Таким образом, даже на расстоянии мать журила его, как мальчишку. Он постарался об этом забыть, погрузившись в университетскую жизнь Германии. Берлин, куда после морского приключения он добрался в экипаже, был в то время небольшим, тихим, чистым и скучным городком. Немцы вставали в шесть утра, работали весь день, и в десять вечера дома закрывали двери; пустынные улицы, охраняемые ночными сторожами, засыпали. Этот погруженный в размеренную жизнь городок был между тем островком знаний. В университете Тургенев добросовестно слушал лекции по греческому, латыни, истории и особенно прилежно – гегелевской философии. По приезде в Берлин он сблизился с группой русских студентов, идейным вождем которых был Станкевич. В центре разговоров студентов было учение Гегеля. Следуя взглядам почившего учителя, они утверждали, что исторический путь человечества – абсолют, что мир движется к своему концу. Эта концепция обосновывала, казалось им, покорность самодержавной власти. Другие между тем считали, что то же учение Гегеля может быть положено в основу революционного учения. Коль скоро движение сопротивления существовало в народе, следовательно, у него были на то основания. Как обоснован был строй, против которого оно выступало. Оказавшись в этом водовороте идей, Тургенев не решался определенно высказать свое мнение. Всю свою жизнь он будет избегать крайностей.
Впрочем, он с большим удовольствием сочетал идейные баталии со светскими развлечениями: бывал на балах, в маскарадах, театрах, гарцевал на лошади и гордился счастливой связью с госпожой Тютчевой, матерью четверых детей. Дабы присматривать за сыном, Варвара Петровна отправила в Берлин в качестве писаря одного из своих крепостных – Кудряшова, человека мягкого характера, образованного, незаконного сына ветреного Сергея Николаевича. Сводный брат был немного старше Тургенева и всей душою предан ему. Однако помнил о своем долге и отчитывался в письмах к Варваре Петровне о жизни Ивана в Берлине. Иван и сам регулярно писал матери, любовь которой к сыну стала еще сильнее из-за разлуки. В дневнике она писала: «C'est que Jeant c'est mon soleil à moi, je ne vois quois que lui et lorsqu'il s'eeclipse, je ne vois plis clair».[2]

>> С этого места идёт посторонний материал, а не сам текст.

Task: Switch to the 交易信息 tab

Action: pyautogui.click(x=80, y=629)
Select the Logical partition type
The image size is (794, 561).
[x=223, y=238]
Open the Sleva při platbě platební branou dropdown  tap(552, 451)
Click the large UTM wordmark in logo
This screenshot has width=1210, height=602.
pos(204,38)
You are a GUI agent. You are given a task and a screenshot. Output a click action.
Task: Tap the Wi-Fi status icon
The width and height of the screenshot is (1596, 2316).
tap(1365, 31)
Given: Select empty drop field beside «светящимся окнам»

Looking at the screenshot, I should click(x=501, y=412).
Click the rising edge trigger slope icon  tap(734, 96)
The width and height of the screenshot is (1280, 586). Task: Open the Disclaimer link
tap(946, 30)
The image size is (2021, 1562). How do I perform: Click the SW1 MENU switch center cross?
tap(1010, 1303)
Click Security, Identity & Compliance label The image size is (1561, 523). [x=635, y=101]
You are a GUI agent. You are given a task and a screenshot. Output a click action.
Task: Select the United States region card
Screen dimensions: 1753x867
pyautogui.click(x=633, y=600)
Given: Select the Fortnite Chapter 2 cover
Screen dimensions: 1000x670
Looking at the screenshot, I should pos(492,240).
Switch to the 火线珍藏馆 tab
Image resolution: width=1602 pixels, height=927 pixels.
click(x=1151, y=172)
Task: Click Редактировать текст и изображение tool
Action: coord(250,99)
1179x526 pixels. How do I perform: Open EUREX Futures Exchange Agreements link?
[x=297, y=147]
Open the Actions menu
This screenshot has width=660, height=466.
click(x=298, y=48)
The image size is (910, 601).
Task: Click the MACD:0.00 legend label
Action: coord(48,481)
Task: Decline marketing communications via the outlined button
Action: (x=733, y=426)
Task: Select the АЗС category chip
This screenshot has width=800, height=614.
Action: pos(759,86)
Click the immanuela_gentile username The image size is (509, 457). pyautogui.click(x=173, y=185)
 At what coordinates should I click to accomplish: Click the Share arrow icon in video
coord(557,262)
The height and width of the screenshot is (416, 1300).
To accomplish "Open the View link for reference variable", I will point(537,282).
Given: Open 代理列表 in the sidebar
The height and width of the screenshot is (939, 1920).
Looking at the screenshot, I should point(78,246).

И далее: «Будь ты уверен, что ты – звезда моя. Я на нее гляжу, ею руководствуюсь, тебя жду… жду… жду!» Она ревностно требовала, чтобы сын рассказывал в подробностях самые интимные детали своей жизни. Если он задерживался с ответом, то, желая успокоить себя, она приказывала брать перо в руки Кудряшову. В случае длительного молчания грозилась выместить досаду на слугах: «<<Я>>, кажется, довольно снисходительна. – Но!.. Ту почту, когда вы оба пропустите, я непременно Николашку[3] высеку… – Жаль мне этого, а он прехорошенький и премиленький мальчик; и я им занимаюсь, он здорово и хорошо учится. Что делать, бедный мальчик будет терпеть, брат… – Смотрите же, не доведите меня до такой несправедливости». (Письмо от 13 ноября 1838 года.) Иногда, чтобы заставить его писать, она жаловалась на здоровье, которое якобы расстраивается из-за невнимания сына: «Пиши, или я не отвечаю за свою жизнь, за свой разум». (Письмо от 16 ноября 1838 года.) В своих сердечных посланиях она называла его «моя доченька, моя Жанетта». «Вы все для меня, – писала она. – Ты и твой брат. Я вас страстно люблю, но люблю по-разному. А ты меня особенно заставляешь страдать».
Сына не очень трогали эти пылкие признания. Чем жестче мать утверждала свою власть, тем больше он мечтал о женской нежности. Она не била теперь его, но продолжала грубо обращаться с ним. Он принимал ее проявления любви и ее упреки, как когда-то принимал хлыст. Узнав о том, что сын стал любовником госпожи Тютчевой, она порадовалась по-мужски, цинично: «Я тебе советовала прочитать „Сорокалетнюю женщину“. Это мой ответ на письмо о Тютчевой. Я прошу тебя взять эту книгу и прочитать ее. Я тебе искренне желаю такую женщину, старую… Для мужчины такие женщины – состояние. Слава Богу, если ты соединишься с такой на некоторое время». Госпожа Тютчева вскоре умерла. Тургенев постарался забыть горе в обществе женщин, менее уважаемых.
Рассеянная жизнь не мешала ему писать стихи, которые он не осмеливался кому-то показывать и складывал в ящик письменного стола. Тем не менее петербургский «Современник» опубликовал его стихотворение «К Венере Медицейской», которое он подписал «…в» и передал Никитенко. Тургенев не до конца осознал свою первую маленькую победу. Ибо Россия с золочеными куполами, березовыми лесами, крестьянами была далеко. Он больше был расстроен известием матери о том, что сгорел старый дом в Спасском. Она умоляла его приехать хотя бы на несколько дней. Он с неохотой согласился.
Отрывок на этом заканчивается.